▸ **Provided passage**
>>>

Lemma 9 gave an efficient variable reduction from an exponentially hard but E-computable polynomial family. However, while bootstrapping in Theorem 1, we work with a case where number of variables can be as low as  $\log^{\circ c} s$  compared to *s*, size of the circuit. In this extremely low variate regime, we have to deal with hard polynomial family of *non*-constant individual degree. There are also technical challenges faced in choosing parameters that should lead to a contradiction in the proof. So, we cannot use Lemma 9 directly. In Lemma 12, we take care of those issues. Overall proof strategy will be again to use Nisan-Wigderson combinatorial design and Kaltofen's algebraic circuit factoring algorithm. This is done repeatedly in Theorem 1.

<<<

▸ **Provided material**
>>>

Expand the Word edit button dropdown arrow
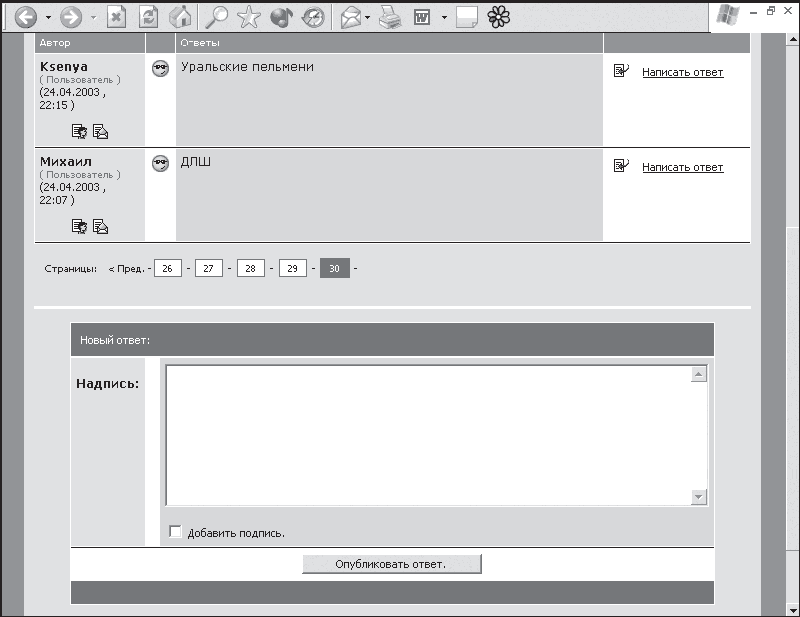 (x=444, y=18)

<<<
>>>

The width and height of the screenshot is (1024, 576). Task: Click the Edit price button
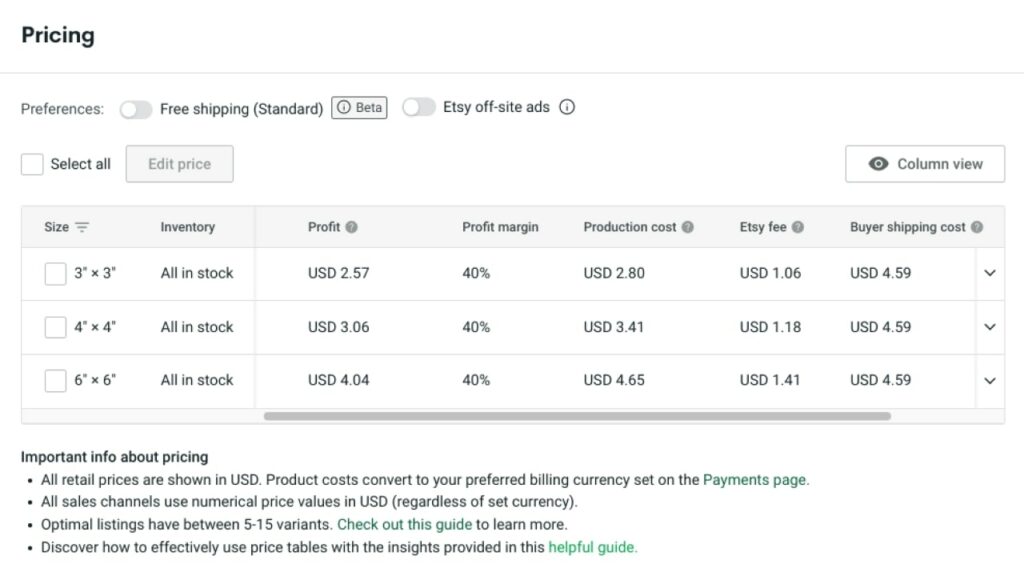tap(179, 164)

<<<
>>>

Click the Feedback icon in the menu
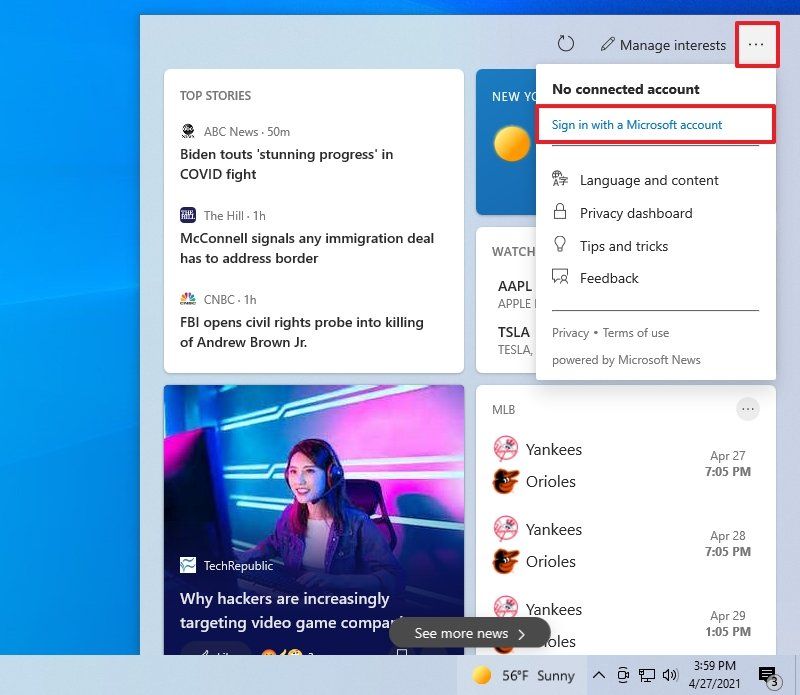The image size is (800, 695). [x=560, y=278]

<<<

▸ **Written exercise**
Reproduce in full the passage above on variable reduction for bootstrapping in Theorem 1.

▸ **Task output**
Lemma 9 gave an efficient variable reduction from an exponentially hard but E-computable polynomial family. However, while bootstrapping in Theorem 1, we work with a case where number of variables can be as low as  $\log^{\circ c} s$  compared to *s*, size of the circuit. In this extremely low variate regime, we have to deal with hard polynomial family of *non*-constant individual degree. There are also technical challenges faced in choosing parameters that should lead to a contradiction in the proof. So, we cannot use Lemma 9 directly. In Lemma 12, we take care of those issues. Overall proof strategy will be again to use Nisan-Wigderson combinatorial design and Kaltofen's algebraic circuit factoring algorithm. This is done repeatedly in Theorem 1.